I have been interested in thinking through a race condition in which transactions could be executed on the same block in non-deterministic order on the Flow Blockchain.
Let's say you have two transactions which mutate the state of a resource by calling a method on that resource.
As a contrived example:
pub resource Example {
pub let flag: Bool
...
pub fun flipTrue() {
if this.flag == true {
panic("this flag is true, we are not allowed to set it true again")
}
// side effect A
this.flag = true;
}
pub fun flipFalse() {
if this.flag == false {
panic("we are not allowed to do this if the flag is already false");
}
// side effect B
this.flag = false;
}
}
Let's say initially, the flag is false. Then on the same block (if this is possible), two transactions are run, one calling flipTrue
the other flipFalse
, let's call them FlipTrueTx and FlipFalseTx.

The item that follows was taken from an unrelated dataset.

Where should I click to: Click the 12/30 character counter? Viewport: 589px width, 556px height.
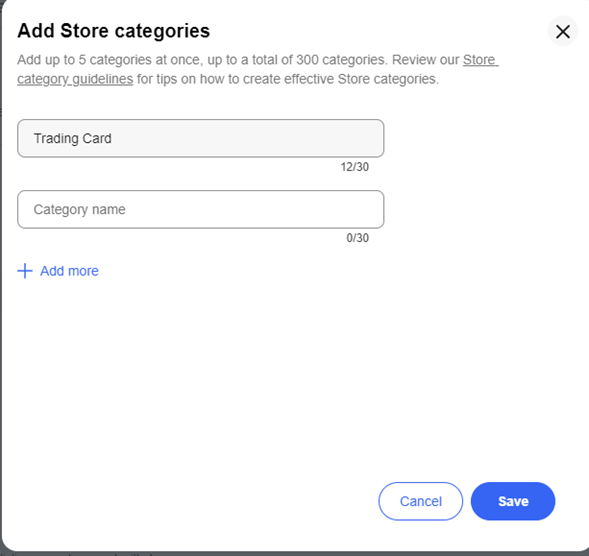355,167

I am not sure how to predict what would happen here (pardon me if it is possible to build a trivial test harness for this on the emulator).
Naively, it would seem we would expect one of:
- Something would prevent either transaction from occurring - both would panic.

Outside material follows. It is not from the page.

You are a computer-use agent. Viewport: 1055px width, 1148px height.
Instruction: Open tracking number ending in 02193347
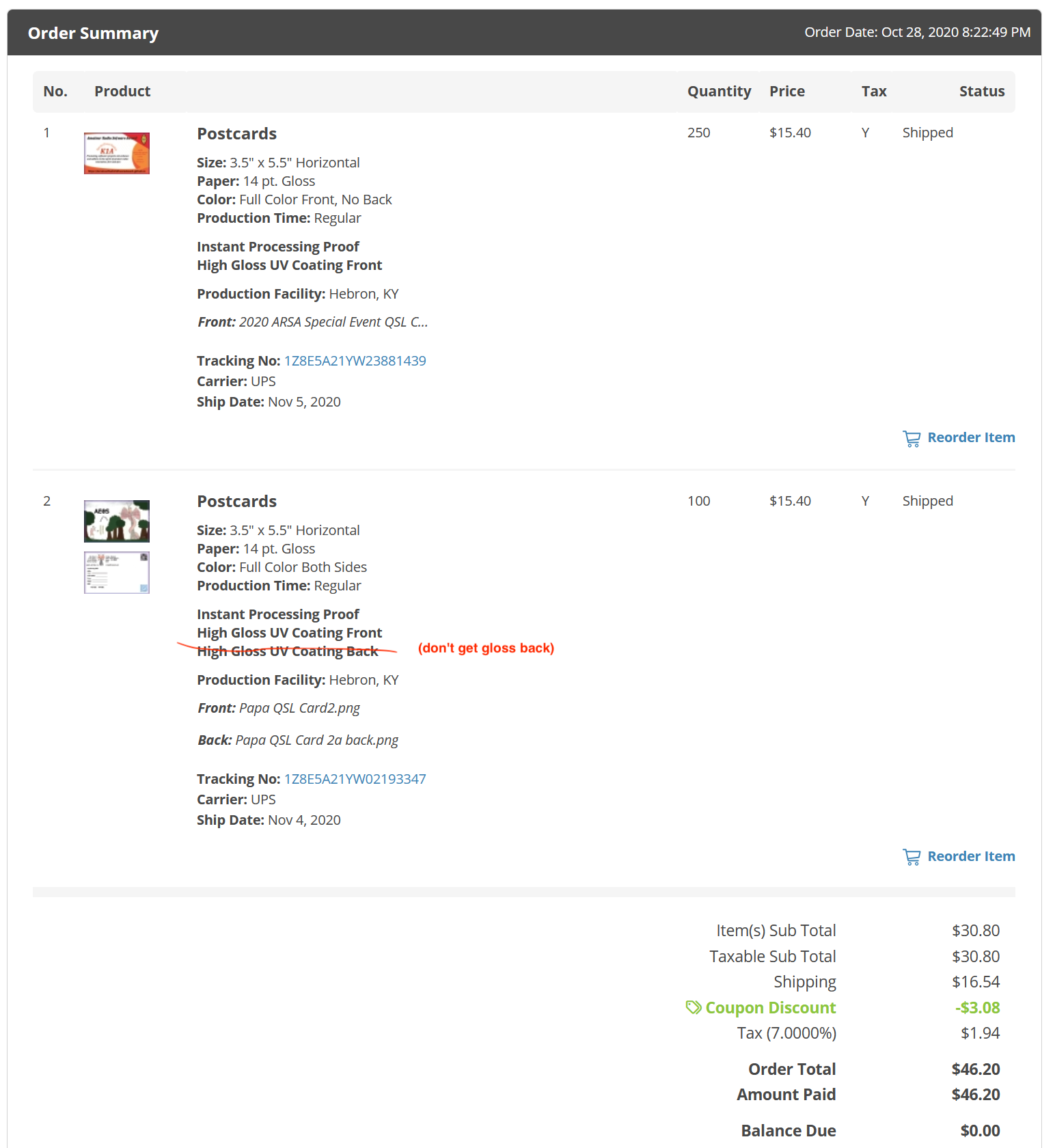tap(355, 779)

- The transactions can run in either order, and both are "visible" to the other. So the results would be non-deterministic.
- The transactions can run in either order, and they are not visible to the other. In this case, we would only ever expect
FlipTrueTx
to run successfully, andFlipFalseTx
would always panic.
Would be happy to provide additional information to flesh out the scenario if this isn't clear.
So far, I have attempted reading through relevant documentation and did not immediately find information on this point. I believe left to my own devices, my next step would be to attempt to test this directly. However, building a test harness might not be reliable in the emulator, and potentially quite difficult in testnet given the timing requirements. I was taking a look at the Flow fvm design to try to get a sense for how transactions within the same block were handled. If I am reading correctly, it would seem each execution node must be processing transactions for the entire block on a single thread, but would welcome confirmation.